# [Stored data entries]
____________

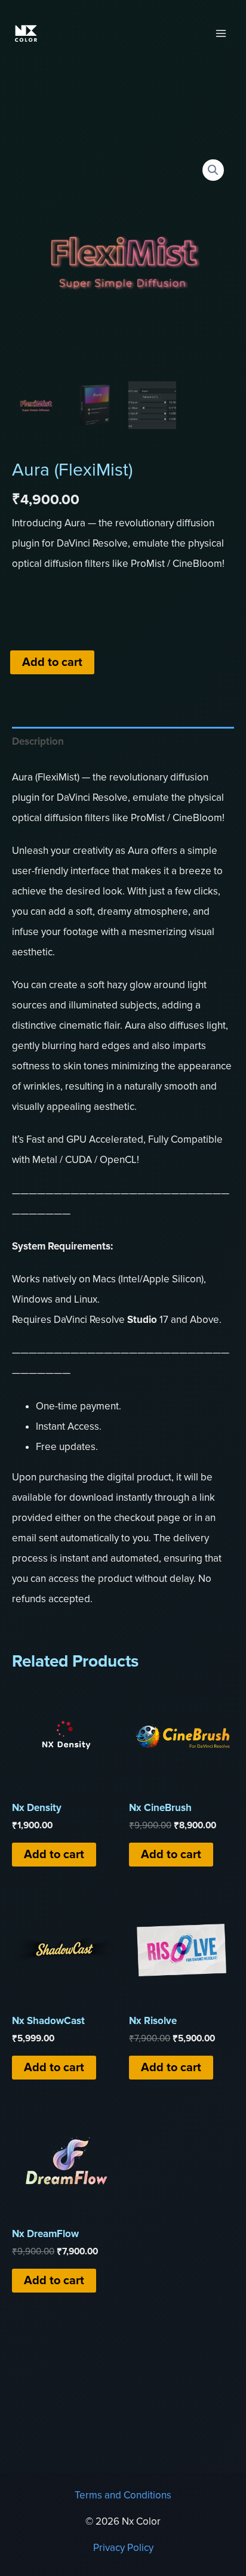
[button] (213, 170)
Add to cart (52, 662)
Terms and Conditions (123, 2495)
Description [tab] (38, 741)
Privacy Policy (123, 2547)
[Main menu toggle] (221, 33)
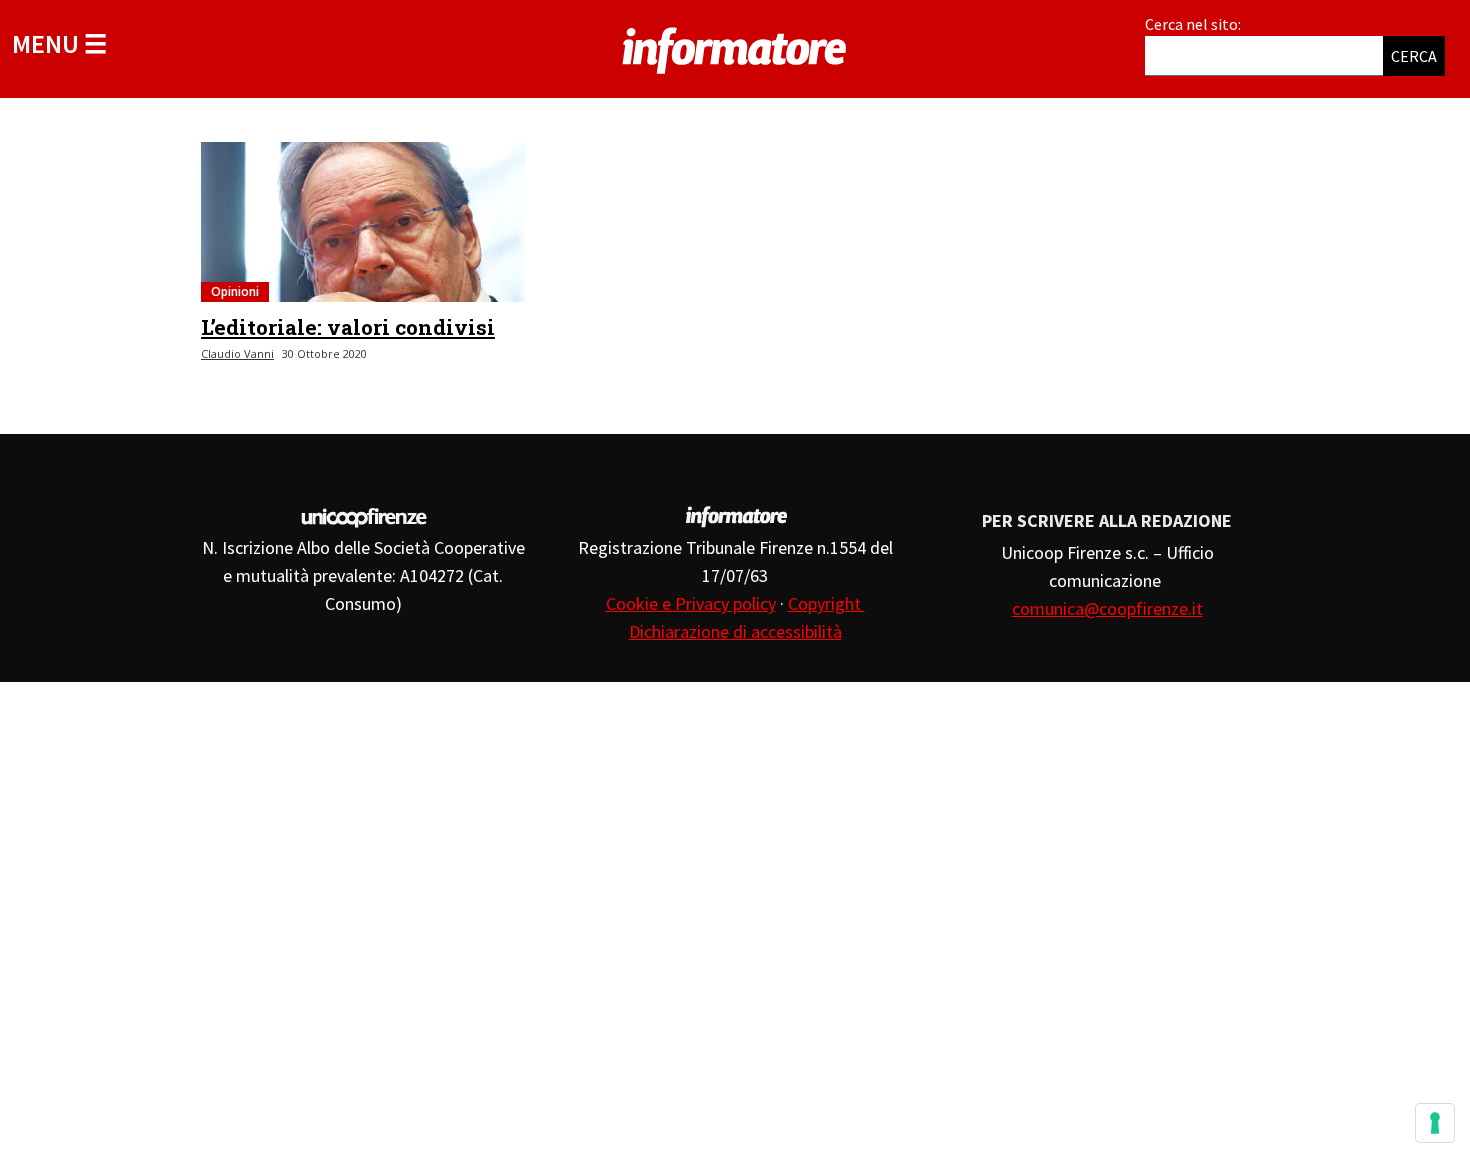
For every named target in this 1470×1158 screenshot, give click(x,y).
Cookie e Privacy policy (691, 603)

____________

# [Instructions to follow]
Make an exact copy of the records above. Keep out every picture.

# [Reply to the exercise]
[button] (213, 170)
Add to cart (52, 662)
Terms and Conditions (123, 2495)
Description [tab] (38, 741)
Privacy Policy (123, 2547)
[Main menu toggle] (221, 33)
For every named target in this 1470×1158 screenshot, give click(x,y).
Cookie e Privacy policy (691, 603)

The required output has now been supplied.